Task instructions: Using the Phabricator page on the WDQS traffic analysis below, mark each statement yes or no and quote the words of the page that decide it. (a) The traffic analysis is needed to size new servers properly. (b) The first graph shows internal traffic to be larger than external traffic. (c) LDF is popular with internal clients.

Page MenuHomePhabricator

Run analysis of WDQS internal and external traffic
Closed, ResolvedPublic3 Estimated Story Points

Assigned To
Authored By
EBjune
Nov 6 2017, 6:21 PM
Referenced Files
F10796818: plot1.png
Nov 14 2017, 10:40 PM
F10796820: plot2.png
Nov 14 2017, 10:40 PM
F10684501: plot4.png
Nov 8 2017, 11:40 PM
F10684505: plot2.png
Nov 8 2017, 11:40 PM
F10684503: plot3.png
Nov 8 2017, 11:40 PM
F10684504: plot.png
Nov 8 2017, 11:40 PM

Description

We are hitting the limits of our current Wikidata Query Service servers and are planning to acquire more, and in order to size them properly, we need to do a traffic analysis of the external and internal traffic on the current servers.

Event Timeline

mpopov moved this task from Backlog to In progress on the Discovery-Analysis (Current work) board.
mpopov set the point value for this task to 3.

Thanks a lot for the analysis!

A few comments / questions in no particular order:

  • If I read correctly, the only difference between screenshot 3 and 4 is bot vs spider. I'm wondering why we get spiders from internal (just curiosity)
  • In screenshot 4, we seem to have user traffic from internal. That seems strange, as we really should not have any users coming from internal.
  • looking at screenshot 2, it looks like we have almost as much internal requests than external in "normal" times (if we don't count the few high peaks on external traffic).
  • internal traffic includes both traffic from labs and traffic from production networks. If we create a dedicated production wdqs cluster, it will most probably be serving production only, not labs (and we know that we have a few expensive bots on labs). Would it be possible / easy to add that differentiation in the analysis?
  • on graph 2, 3 and 4 it is not clear to me what the aggregation period is, could you precise it?
  • I'm probably misreading this, but why on graph 3 and 4 is the internal / user SPARQL endpoint different?
  • A good heuristic of load generated by internal vs external traffic is probably the cummulated amount of query time, more than the number of queries (getting 100 requests taking 1ms each is not the same as getting 10 requests taking 10 seconds each...). I suspect that the internal traffic is mainly short requests, but confirmation would be nice. Is this something easy to add?

Don't spend too much time on any of the above points, I'm still not sure what to do with this analysis in any case...

Smalyshev added a parent task: Restricted Task.Nov 14 2017, 2:04 AM

From the first graph I conclude the internal traffic is about 0.2-0.5 of the external one. Which means 3 or even 2 servers could serve it without much trouble, maybe even if we relax timeouts a bit. We also get some LDF traffic, but not too much, which means either keeping LDF server the same place or having another, internal, LDF server, is OK, but LDF is not really too popular with internal clients and running it off single server is ok.

Data section:

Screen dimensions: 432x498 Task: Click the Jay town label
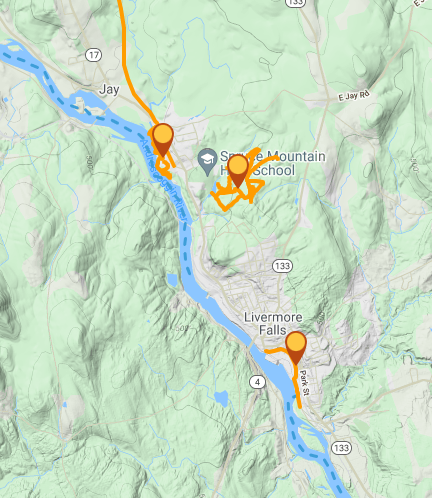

Task response:
(a) Yes: "in order to size them properly, we need to do a traffic analysis of the external and internal traffic on the current servers."
(b) No: "From the first graph I conclude the internal traffic is about 0.2-0.5 of the external one."
(c) No: "LDF is not really too popular with internal clients"